Extracted records:
· · ·

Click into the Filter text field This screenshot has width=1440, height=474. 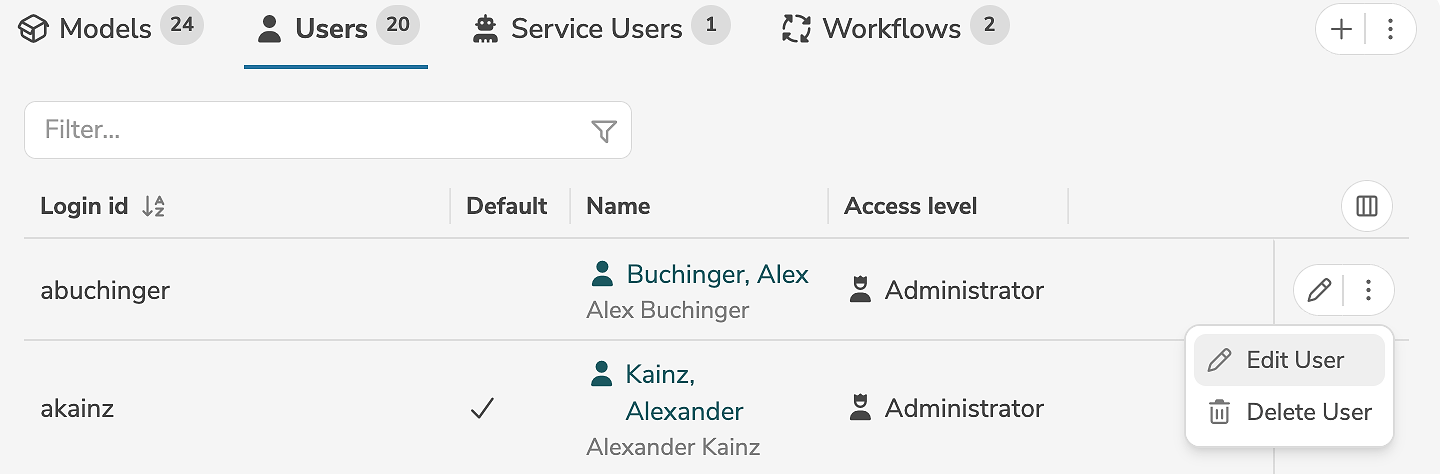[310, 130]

· · ·

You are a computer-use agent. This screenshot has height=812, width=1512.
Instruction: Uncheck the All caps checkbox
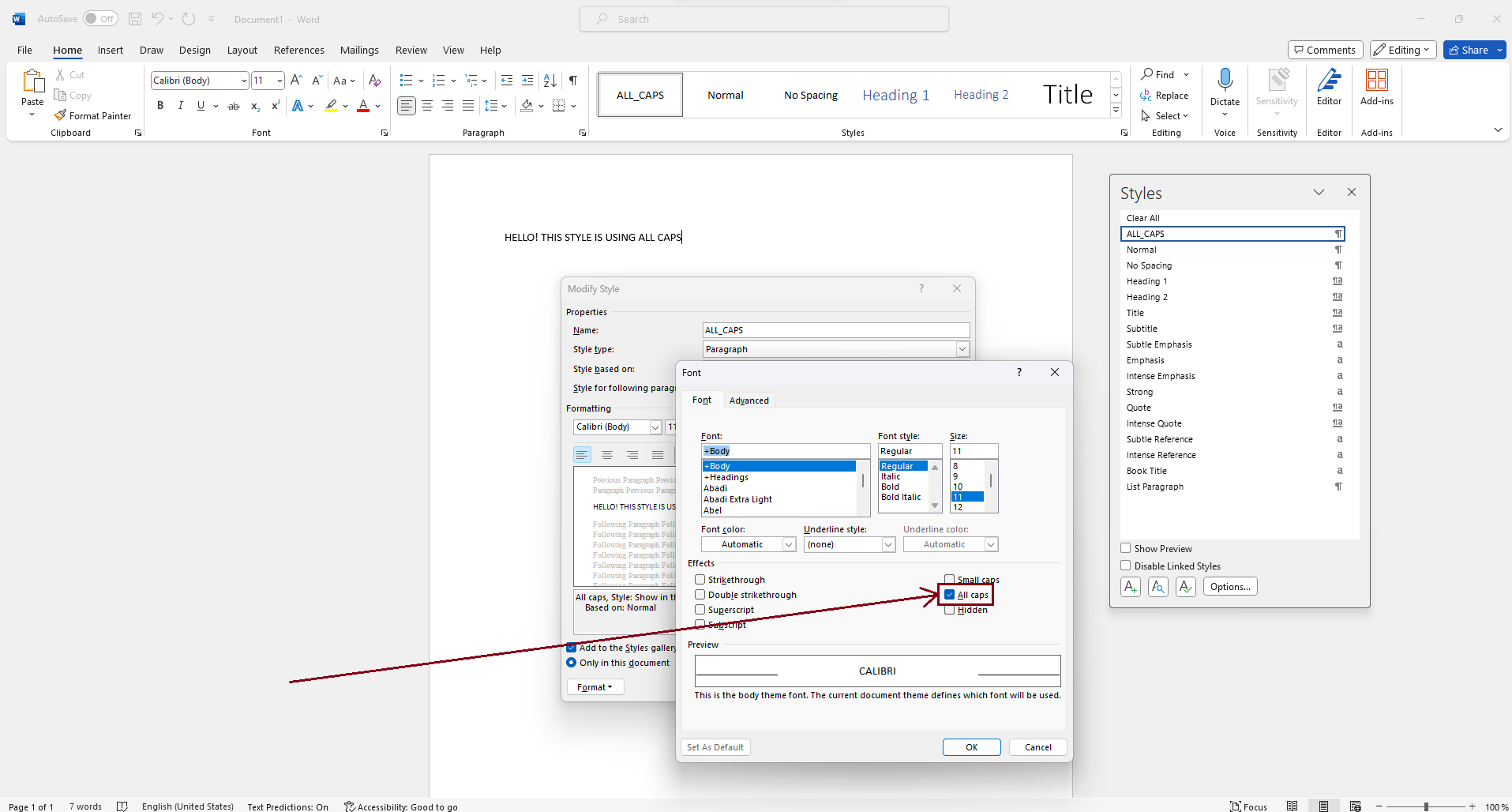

· · ·

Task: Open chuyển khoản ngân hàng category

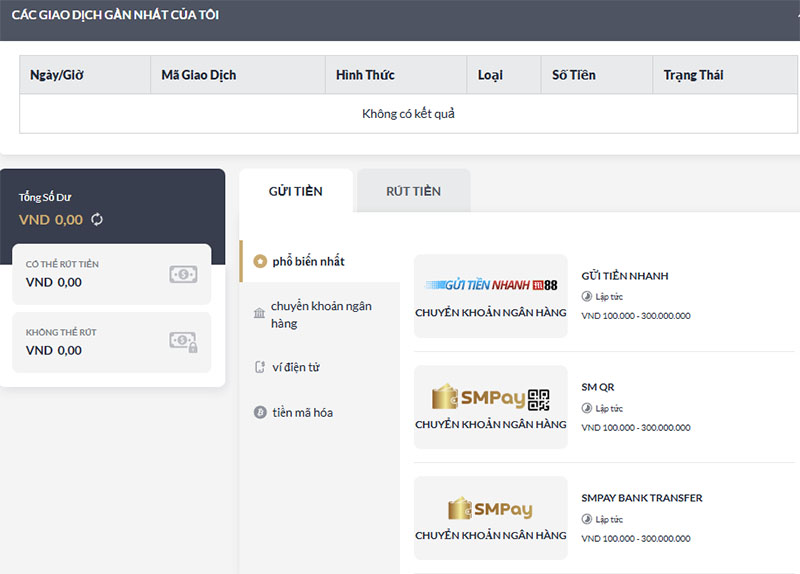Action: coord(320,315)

· · ·

Exercise goal: Everything from the line with "You are a computer-use" through the line with "Instruction: Uncheck the All caps checkbox" in the listing above must be retyped exactly, with nothing added.

Solution for this task:
You are a computer-use agent. This screenshot has height=812, width=1512.
Instruction: Uncheck the All caps checkbox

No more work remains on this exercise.